Directions for this task:
Return the entries exactly, from the first line through the line that contains "Looking at the screenshot, I should 235,210.", including that line, and nothing beyond it.

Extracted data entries
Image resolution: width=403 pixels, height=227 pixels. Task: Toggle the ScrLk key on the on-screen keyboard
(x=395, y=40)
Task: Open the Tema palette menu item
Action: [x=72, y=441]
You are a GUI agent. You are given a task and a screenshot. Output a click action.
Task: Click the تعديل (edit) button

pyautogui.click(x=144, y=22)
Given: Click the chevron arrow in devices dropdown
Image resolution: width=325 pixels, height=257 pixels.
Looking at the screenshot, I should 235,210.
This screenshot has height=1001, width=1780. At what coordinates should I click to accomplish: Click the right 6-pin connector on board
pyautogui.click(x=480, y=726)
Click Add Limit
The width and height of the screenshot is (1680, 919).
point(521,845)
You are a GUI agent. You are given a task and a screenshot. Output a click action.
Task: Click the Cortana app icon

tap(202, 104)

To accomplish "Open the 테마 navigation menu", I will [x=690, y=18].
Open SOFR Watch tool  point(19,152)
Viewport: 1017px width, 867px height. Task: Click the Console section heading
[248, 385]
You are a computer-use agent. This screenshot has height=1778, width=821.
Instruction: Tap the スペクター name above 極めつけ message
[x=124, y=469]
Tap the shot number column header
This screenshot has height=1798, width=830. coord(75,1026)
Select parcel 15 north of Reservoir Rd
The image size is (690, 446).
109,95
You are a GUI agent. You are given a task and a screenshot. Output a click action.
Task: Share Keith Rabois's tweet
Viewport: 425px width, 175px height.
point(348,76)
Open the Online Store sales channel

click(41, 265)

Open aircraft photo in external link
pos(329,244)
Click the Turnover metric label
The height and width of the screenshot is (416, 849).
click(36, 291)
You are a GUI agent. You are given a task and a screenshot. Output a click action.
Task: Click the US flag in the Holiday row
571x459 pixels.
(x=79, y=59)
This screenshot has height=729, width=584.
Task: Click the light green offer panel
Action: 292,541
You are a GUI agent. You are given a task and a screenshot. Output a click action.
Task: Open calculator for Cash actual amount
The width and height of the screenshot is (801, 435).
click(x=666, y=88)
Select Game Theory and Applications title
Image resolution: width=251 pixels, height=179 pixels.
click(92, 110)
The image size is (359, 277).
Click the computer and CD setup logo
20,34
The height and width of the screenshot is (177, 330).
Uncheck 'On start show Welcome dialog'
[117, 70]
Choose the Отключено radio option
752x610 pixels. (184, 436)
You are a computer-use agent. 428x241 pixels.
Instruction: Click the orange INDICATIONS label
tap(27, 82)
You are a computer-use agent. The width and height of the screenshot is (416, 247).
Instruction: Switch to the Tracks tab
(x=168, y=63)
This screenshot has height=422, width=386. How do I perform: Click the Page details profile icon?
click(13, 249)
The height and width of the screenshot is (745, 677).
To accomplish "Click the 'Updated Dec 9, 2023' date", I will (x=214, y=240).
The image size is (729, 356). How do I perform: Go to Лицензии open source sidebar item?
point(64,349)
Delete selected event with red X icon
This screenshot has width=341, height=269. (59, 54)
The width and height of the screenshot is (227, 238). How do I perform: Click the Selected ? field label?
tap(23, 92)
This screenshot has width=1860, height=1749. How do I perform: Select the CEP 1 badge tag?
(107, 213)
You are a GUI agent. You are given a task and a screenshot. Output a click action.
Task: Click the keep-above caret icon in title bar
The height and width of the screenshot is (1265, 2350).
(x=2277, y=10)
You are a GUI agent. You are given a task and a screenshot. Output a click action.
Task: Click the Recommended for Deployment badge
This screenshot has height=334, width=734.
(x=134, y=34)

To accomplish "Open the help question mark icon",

Response:
Image resolution: width=403 pixels, height=227 pixels. Task: Toggle the ScrLk key on the on-screen keyboard
(x=395, y=40)
Task: Open the Tema palette menu item
Action: [x=72, y=441]
You are a GUI agent. You are given a task and a screenshot. Output a click action.
Task: Click the تعديل (edit) button

pyautogui.click(x=144, y=22)
Given: Click the chevron arrow in devices dropdown
Image resolution: width=325 pixels, height=257 pixels.
Looking at the screenshot, I should 235,210.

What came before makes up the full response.